◆ **Task objective**
Could the entries below be retyped exactly and in full?

-------- Stored data --------

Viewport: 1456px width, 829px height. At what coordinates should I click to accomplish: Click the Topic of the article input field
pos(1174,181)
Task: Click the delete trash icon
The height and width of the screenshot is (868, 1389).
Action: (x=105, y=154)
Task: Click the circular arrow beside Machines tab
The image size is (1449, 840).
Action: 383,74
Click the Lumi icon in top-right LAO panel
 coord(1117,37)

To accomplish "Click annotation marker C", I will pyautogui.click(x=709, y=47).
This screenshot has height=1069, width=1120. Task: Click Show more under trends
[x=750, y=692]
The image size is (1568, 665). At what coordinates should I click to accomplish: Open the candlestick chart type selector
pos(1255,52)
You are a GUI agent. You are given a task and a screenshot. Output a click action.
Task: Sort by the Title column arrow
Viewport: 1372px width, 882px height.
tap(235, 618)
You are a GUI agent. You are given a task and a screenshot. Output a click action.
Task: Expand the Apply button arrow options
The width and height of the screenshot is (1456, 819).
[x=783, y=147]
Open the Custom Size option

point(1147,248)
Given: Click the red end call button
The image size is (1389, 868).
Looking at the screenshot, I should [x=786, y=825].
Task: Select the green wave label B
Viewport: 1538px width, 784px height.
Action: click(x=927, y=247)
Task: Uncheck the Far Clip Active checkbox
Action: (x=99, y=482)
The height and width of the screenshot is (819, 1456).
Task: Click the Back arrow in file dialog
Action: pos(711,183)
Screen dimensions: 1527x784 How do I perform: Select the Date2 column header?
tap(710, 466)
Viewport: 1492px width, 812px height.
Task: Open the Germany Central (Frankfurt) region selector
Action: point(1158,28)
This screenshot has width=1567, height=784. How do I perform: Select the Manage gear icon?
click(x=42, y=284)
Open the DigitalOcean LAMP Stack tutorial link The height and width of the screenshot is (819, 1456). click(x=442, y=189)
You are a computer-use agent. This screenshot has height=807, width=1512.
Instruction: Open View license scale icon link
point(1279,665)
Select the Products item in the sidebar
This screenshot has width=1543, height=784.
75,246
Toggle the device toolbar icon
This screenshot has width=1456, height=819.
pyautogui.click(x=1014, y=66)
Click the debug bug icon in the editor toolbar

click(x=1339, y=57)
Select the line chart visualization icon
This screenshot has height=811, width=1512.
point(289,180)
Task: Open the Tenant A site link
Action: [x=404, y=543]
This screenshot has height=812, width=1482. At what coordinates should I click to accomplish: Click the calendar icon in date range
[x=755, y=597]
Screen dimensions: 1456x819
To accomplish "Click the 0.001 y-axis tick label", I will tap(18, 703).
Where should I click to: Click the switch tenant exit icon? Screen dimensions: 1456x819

--------

◆ **Output for this task**
Viewport: 1456px width, 829px height. At what coordinates should I click to accomplish: Click the Topic of the article input field
pos(1174,181)
Task: Click the delete trash icon
The height and width of the screenshot is (868, 1389).
Action: (x=105, y=154)
Task: Click the circular arrow beside Machines tab
The image size is (1449, 840).
Action: 383,74
Click the Lumi icon in top-right LAO panel
 coord(1117,37)

To accomplish "Click annotation marker C", I will pyautogui.click(x=709, y=47).
This screenshot has height=1069, width=1120. Task: Click Show more under trends
[x=750, y=692]
The image size is (1568, 665). At what coordinates should I click to accomplish: Open the candlestick chart type selector
pos(1255,52)
You are a GUI agent. You are given a task and a screenshot. Output a click action.
Task: Sort by the Title column arrow
Viewport: 1372px width, 882px height.
tap(235, 618)
You are a GUI agent. You are given a task and a screenshot. Output a click action.
Task: Expand the Apply button arrow options
The width and height of the screenshot is (1456, 819).
[x=783, y=147]
Open the Custom Size option

point(1147,248)
Given: Click the red end call button
The image size is (1389, 868).
Looking at the screenshot, I should [x=786, y=825].
Task: Select the green wave label B
Viewport: 1538px width, 784px height.
Action: click(x=927, y=247)
Task: Uncheck the Far Clip Active checkbox
Action: (x=99, y=482)
The height and width of the screenshot is (819, 1456).
Task: Click the Back arrow in file dialog
Action: pos(711,183)
Screen dimensions: 1527x784 How do I perform: Select the Date2 column header?
tap(710, 466)
Viewport: 1492px width, 812px height.
Task: Open the Germany Central (Frankfurt) region selector
Action: point(1158,28)
This screenshot has width=1567, height=784. How do I perform: Select the Manage gear icon?
click(x=42, y=284)
Open the DigitalOcean LAMP Stack tutorial link The height and width of the screenshot is (819, 1456). click(x=442, y=189)
You are a computer-use agent. This screenshot has height=807, width=1512.
Instruction: Open View license scale icon link
point(1279,665)
Select the Products item in the sidebar
This screenshot has width=1543, height=784.
75,246
Toggle the device toolbar icon
This screenshot has width=1456, height=819.
pyautogui.click(x=1014, y=66)
Click the debug bug icon in the editor toolbar

click(x=1339, y=57)
Select the line chart visualization icon
This screenshot has height=811, width=1512.
point(289,180)
Task: Open the Tenant A site link
Action: [x=404, y=543]
This screenshot has height=812, width=1482. At what coordinates should I click to accomplish: Click the calendar icon in date range
[x=755, y=597]
Screen dimensions: 1456x819
To accomplish "Click the 0.001 y-axis tick label", I will tap(18, 703).
Where should I click to: Click the switch tenant exit icon? Screen dimensions: 1456x819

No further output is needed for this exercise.